Duh! Pour faire une longue histoire courte, je m'organise autrement pour m'y rendre mais ma visite au rassemblement de Québec devient politique et j'en profiterai pour leur rappeler que j'avais déjà mentionné que je ne voulais plus faire de la route. Que le travail que fait Greta, j'en avais aussi les habiletés. Que je pourrais être un de ses assistants, et beaucoup plus, maintenant.
Ça fonctionnera. Depuis trois semaines, je suis formé à faire ce qu'elle faisait au bureau. La compagnie, extrêmement mal organisée m'envoie encore sur la route de temps à autre, je l'apprends trop souvent à la dernière minute, mais plus les semaines avancent, plus je suis bureau. Et je perds ainsi mon vendredi à la maison. Ce qui est un important deuil, puisque jusqu'à maintenant, je défonce encore mes heures en surtemps, puisque je fais toujours, au moins, une journée de route. (je dois aussi évaluer tous les abus qu'on tente de domper dans ma cour puisque ma nouvelle description de tâche n'est pas encore claire, mais ça c'est une autre histoire).
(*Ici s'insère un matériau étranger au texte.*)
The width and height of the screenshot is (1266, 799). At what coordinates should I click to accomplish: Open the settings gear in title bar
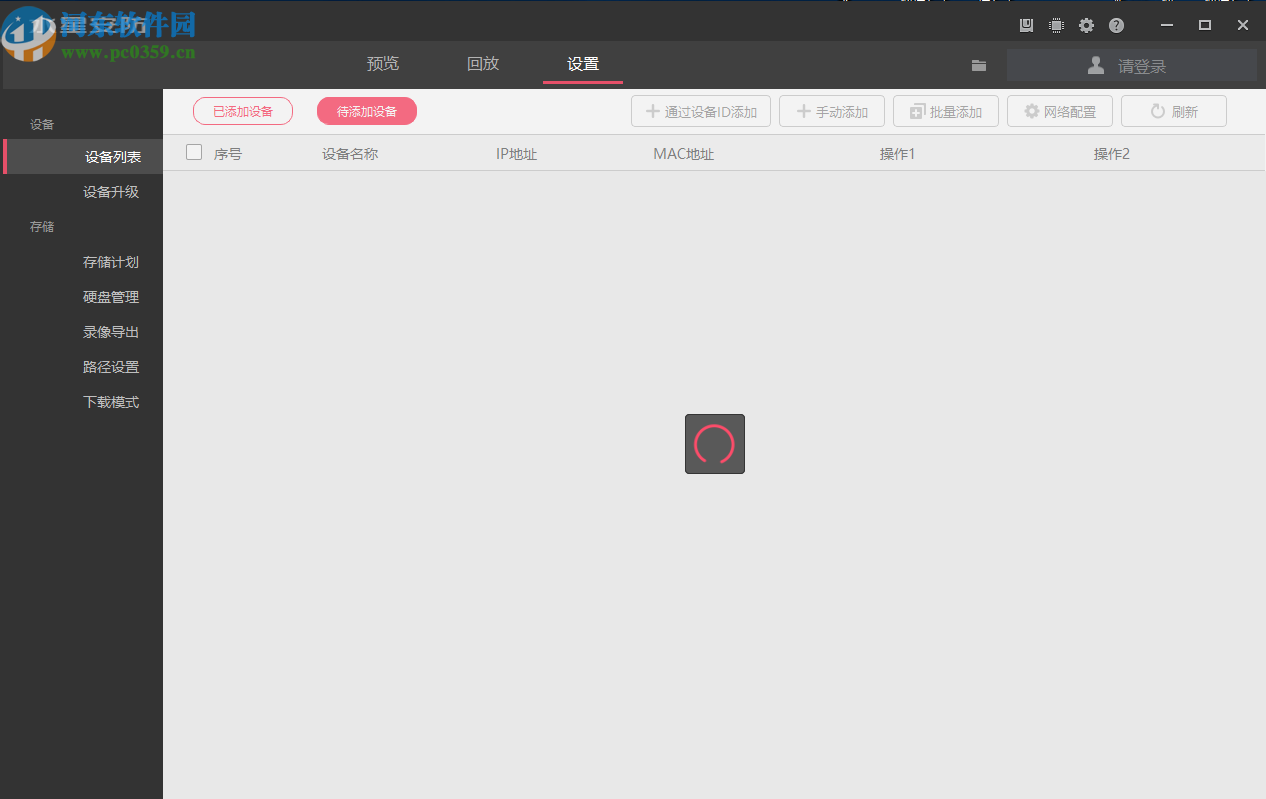point(1086,25)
Mercredi dernier était ma journée de route. La plus difficile de toutes les routes on me la réservait toujours et mercredi était (doit) être mon chant du cygne. Il s'agit de la seule ville où on est accompagné d'un employé de la ville, ce qui comporte autant d'avantages que d'inconvénients. Avant la pandémie, cette personne était à nos côtés pendant la journée, dans le camion. Depuis, ils sont dans une voiture électrique qui nous suit. Et on se rejoint dehors pour travailler ensemble. C'est ce qu'on a fait G. et moi, la semaine dernière.
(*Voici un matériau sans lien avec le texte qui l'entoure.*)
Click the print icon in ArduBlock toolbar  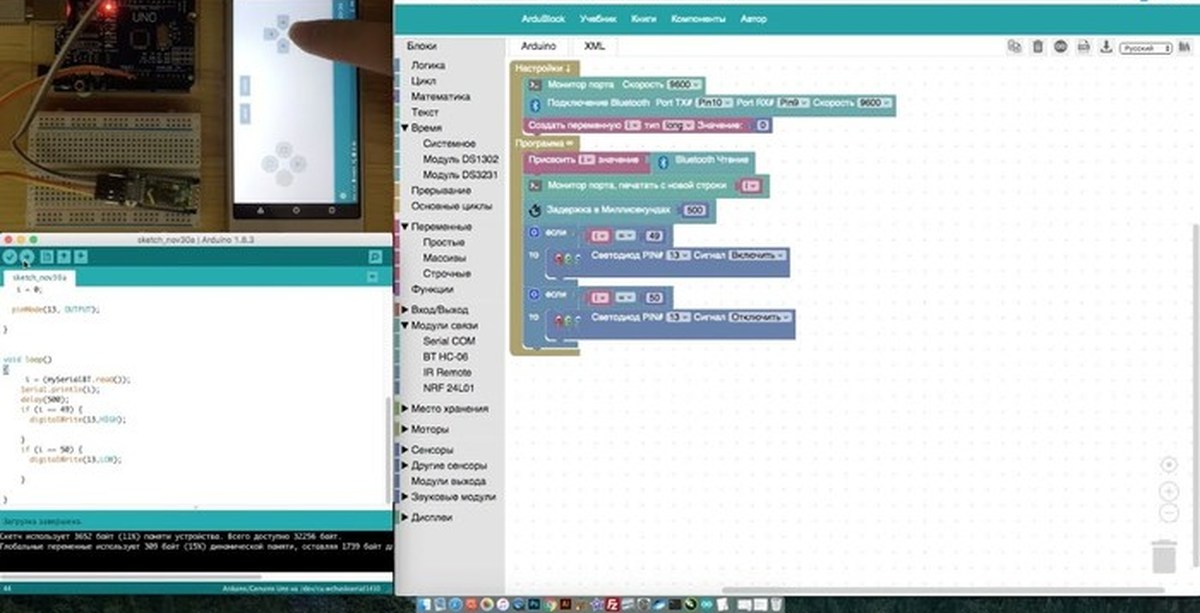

Je ne connaissais pas le nom de famille de G. J'ai appris, vendredi dernier. 16h que son nom de famille pouvait être LaCovid. Il a été diagnostiqué covipositif, la ville nous l'as appris et a signalé que comme j'avais travaillé avec lui, je devais probablement aussi être retiré. Ce que je suis, depuis lundi.
Mon patron m'appelait sur le chemin du retour du travail vendredi pour m'annoncer "la mauvaise nouvelle". Qui allait me faire jubiler. Je serai toujours payé par mon employeur, mais chez moi. Pour les 14 prochains jours.
Dès que j'ai su la chose, je me suis rendu pour me faire tester. Une expérience fort désagréable. Après une attente raisonnable, en voiture, où j'ai avancé quelques chapitres de mon divertissant livre, je suis entré dans l'aréna, toujours en voiture, et sans jamais la quitter, on a pris un échantillon de ma salive au fond de ma langue me faisant faire "Ha!"
"Monsieur, vous faussez un peu" m'a dit la gentille demoiselle. Elles doivent alléger la tension que cause tous ses bouleversements nouveaux, j'ai souri. La suite était plus intintérressante. Une longue tige allait me passer par le narine gauche, jusqu'au fond du palet, un chemin que rien au monde n'avait emprunté généralement dans nos vies. Ça défait d'abord l'imagination. Mais aussi, ça chatouille en diable! Je crois avoir dit à voix haute quelque chose comme "Godmotherfuck!". Ça dure 10 secondes qui paraissent très longues.
Je suis, depuis, "forcé" d'en attendre les résultats. Ma job m'a dit que je devrais "travailler" de chez moi pour peut-être les 14 prochains jours. On m'a dit que les résultats arriveraient entre 2 et 7 jours (ce sera 7, believe me, et j'ai gagné une journée en disant au travail que j'avais passé le test, samedi).
La job m'a appelé lundi matin pour me dire qu'on viendrait me porter mon ordinateur. Ce qu'ils ont fait. J'ai pris la journée entière pour installer tout ça.
J'ai aussi préparé ma semaine avec les visionnements prochains de Miller's Crossing, It's Murder!, Evil Dead II, Army Of Darkness, Secret Honor, bien des curiosités à vous jaser, un livre à finir et un autre à entamer, bien du tapis roulant qu'on vient tout juste de se munir.
Ma vraie semaine, se trouve là.
La liberté, c'est prendre le contrôle de son temps.